# What to produce:
Would you return the entries below exactly from the line containing "You are a computer-use" onward, ending with the final line and including it, and nothing else?
Start of Block
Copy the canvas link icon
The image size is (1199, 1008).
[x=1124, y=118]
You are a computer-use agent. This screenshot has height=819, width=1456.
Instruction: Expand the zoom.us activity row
End of Block
# Task answer:
You are a computer-use agent. This screenshot has height=819, width=1456.
Instruction: Expand the zoom.us activity row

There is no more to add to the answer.